Lapid to U.S.: Not walking away from Iran nuclear talks shows "weakness"
Israeli Prime Minister Yair Lapid sent a message to the White House on Thursday that the EU draft nuclear agreement being discussed with Iran goes beyond the 2015 nuclear deal and isn’t in line with the Biden administration’s own red lines, a senior Israeli official said in a briefing to reporters.
What he's saying: “In the current situation, the time has come to walk away from the table. Anything else sends a message of weakness to Iran," Lapid said in a meeting with Rep. Ted Deutch (D-Fla.), chair of the House Foreign Affairs Committee’s Middle East and North Africa subcommittee, and U.S. Ambassador to Israel Tom Nides on Thursday, per the official.
- "Now is the time to sit and talk about what to do going forward in order to prevent Iran from obtaining a nuclear weapon," Lapid added.
Driving the news: Iran on Monday gave its response to the EU draft agreement, which was described as a "final" offer.
- The Iranians didn’t say yes to the draft and gave several additional requests mainly on the issue of getting more guarantees if the U.S. were to again leave the agreement.
The big picture: The senior Israeli official said Lapid told Deutch and Nides the EU draft agreement includes more concessions for Iran than the original 2015 nuclear deal and doesn’t abide by the principles which the Biden administration itself committed to.

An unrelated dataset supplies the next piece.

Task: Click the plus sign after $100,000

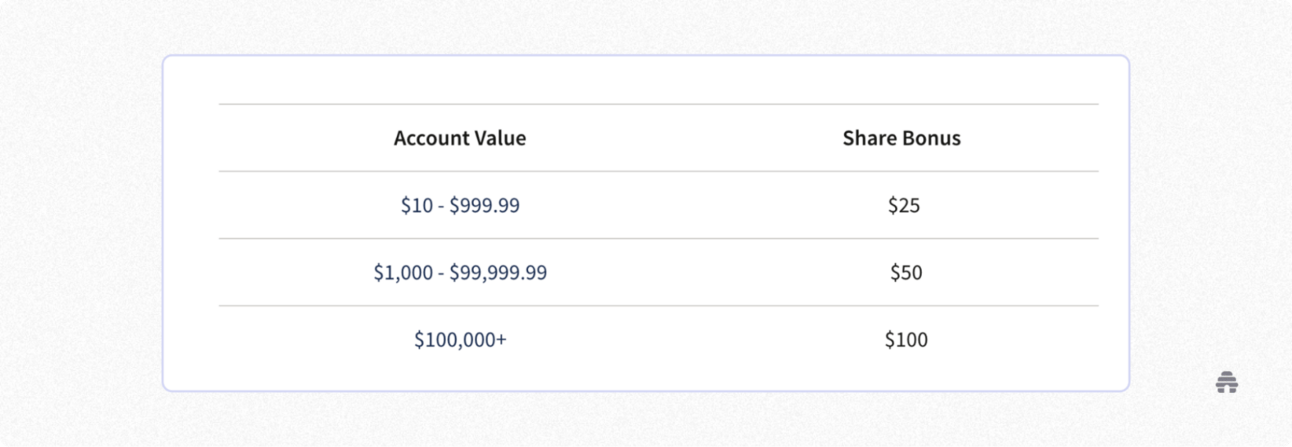Action: tap(501, 340)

- White House National Security Council spokesperson Adrienne Watson said later Thursday that reports "that we have accepted or are considering new concessions to Iran as part of reentering the 2015 nuclear deal are categorically false."
Speaking to Duetch and Nides, Lapid specifically mentioned a clause he said was included in the draft agreement that says that the U.S. and the other world powers that are party to the agreement will support closing the ongoing UN investigations against Iran’s suspicious nuclear activities if the international atomic energy agency concludes that Iran gave sufficient explanations.

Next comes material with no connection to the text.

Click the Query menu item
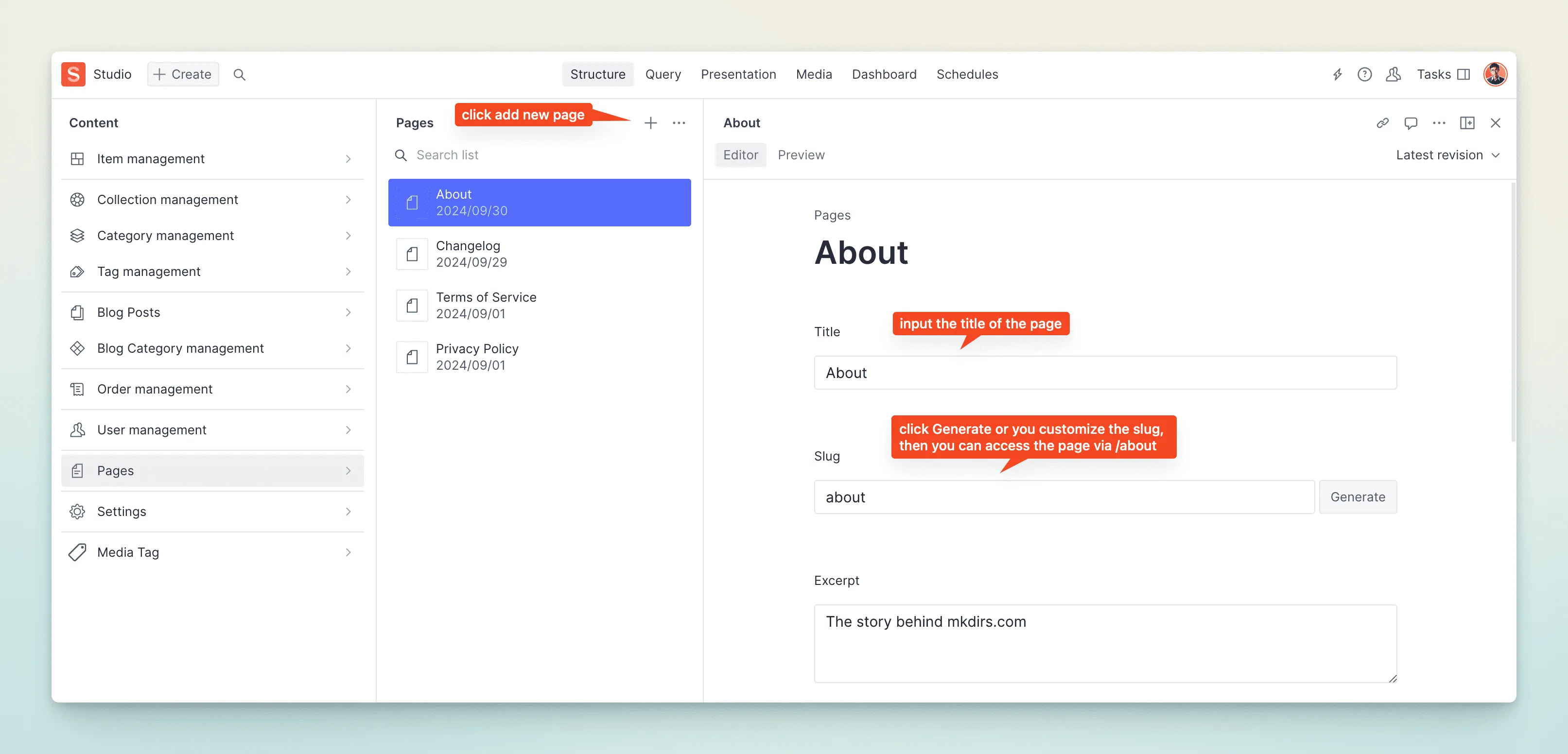 pos(662,74)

- He said that the IAEA report published last May stated that Iran isn’t providing credible explanations regarding the open investigations into uranium particles found in several undeclared sites in the country. “This should raise a red flag for the international community," Lapid said, per the official.
- The prime minister also said Israel isn’t bound by any nuclear deal and will do whatever is necessary to prevent a nuclear-armed Iran as well as to stop Tehran from utilizing its terror proxies in the region. “The U.S. knows and recognizes this," Lapid said, according to the Israeli official.
Between the lines: Some in the Israeli government suspect that President Biden and other top U.S. officials were not fully briefed on the concessions in the new EU draft, or signed off on them before the draft was sent to the Iranian government, according to another Israeli official.
- State Department spokesperson Ned Price said on Tuesday the U.S. had received Iran’s comments via the EU.
- “We are studying them. We are engaged in consultations with the EU as well as with our European allies on the way ahead," Price said.
What’s next: Israeli National Security Adviser Eyal Hulata will travel to Washington next week for talks with his White House counterpart Jake Sullivan about the negotiations with Iran.
Editor's note: This story has been updated with the White House National Security Council comment.